Accueilli à son arrivée au théâtre municipal de Bastia (Haute-Corse) ce mardi vers 13h par des jets d’œufs et des pétards…

« Garder la Corse au coeur de la République »

Une grenade et un colis piégé. La première à plâtre ­ a été trouvée hier à Bastia dans la poche d’un nationaliste au moment où Jean-Pierre Chevènement quittait le théâtre de la ville. Le second a explosé ­ après intervention des artificiers ­ dans un parking situé sous le palais des Congrès de Bastia, quelques minutes avant que le candidat du Pôle républicain y tienne meeting. Deux jeunes ont été interpellé, Sébastien Q et Hervé S, militant d’indipendenza.
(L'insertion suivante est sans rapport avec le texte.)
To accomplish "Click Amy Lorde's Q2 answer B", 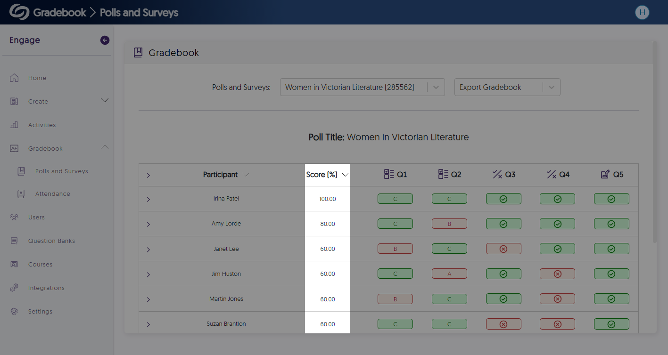I will (x=449, y=224).
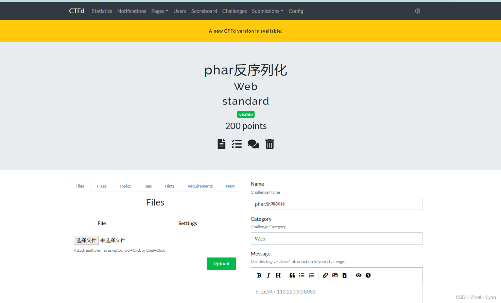
Task: Insert a heading in the Message editor
Action: coord(278,275)
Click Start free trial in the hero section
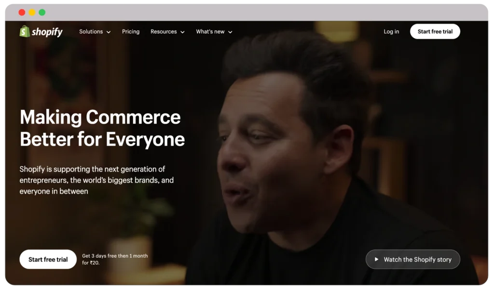The height and width of the screenshot is (290, 494). coord(48,259)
Le FLNC revendiquait, au moment où il se posait sur le sol insulaire, cinq attentats contre des édifices publics.

A Ajaccio, les nationalistes étaient plus âgés et plus nombreux. Plus violents aussi. Une cinquantaine d’entre eux s’étaient massés devant l’entrée du palais des Congrès. Cinq femmes s’étaient même immiscées dans le public. François Filloni, leader du MDC local, disait à la tribune tout le mal qu’il pensait du processus de Matignon. Quand soudain des vociférations féminines ont éclaté: «Menteur, menteur!» Chevènement, assis au premier rang, s’est retourné. A peine surpris. Pendant que les militantes étaient évacuées, leurs complices cassaient à l’aide de gourdins les portes d’entrée vitrées. «Nous sommes nationalistes, nous sommes ici chez nous». Les slogans sur les banderoles étaient sans équivoque: «Chevènement allogène indésirable» et «Zuccarelli, Filloni, Alfonsi, tradittore». «PEUPLE FRANÇAIS, peuple de merde », « Chevènement Fora ! »

ChevenementCorseAjaccioBastia2002 (3)

Comme à Bastia, les CRS sont intervenus pour disperser les manifestants qui tentaient de pénétrer dans la salle des Congrès. A plusieurs reprises, les policiers ont chargé. Pendant que les nationalistes inventaient une «intifada» locale.

« Une provocation », « une agression »: dans un éditorial en forme de brûlot publié la semaine passée, l’hebdomadaire nationaliste U Ribombu déclare le candidat du Pôle républicain persona non grata sur l’île de Beauté.

Un tract circule : « Super-Résistant est de retour », peut-on lire au recto sous une caricature du Che. « Bien le bonjour d’Yvan (NDLR : Colonna, assassin présumé du préfet Erignac) » est inscrit au verso.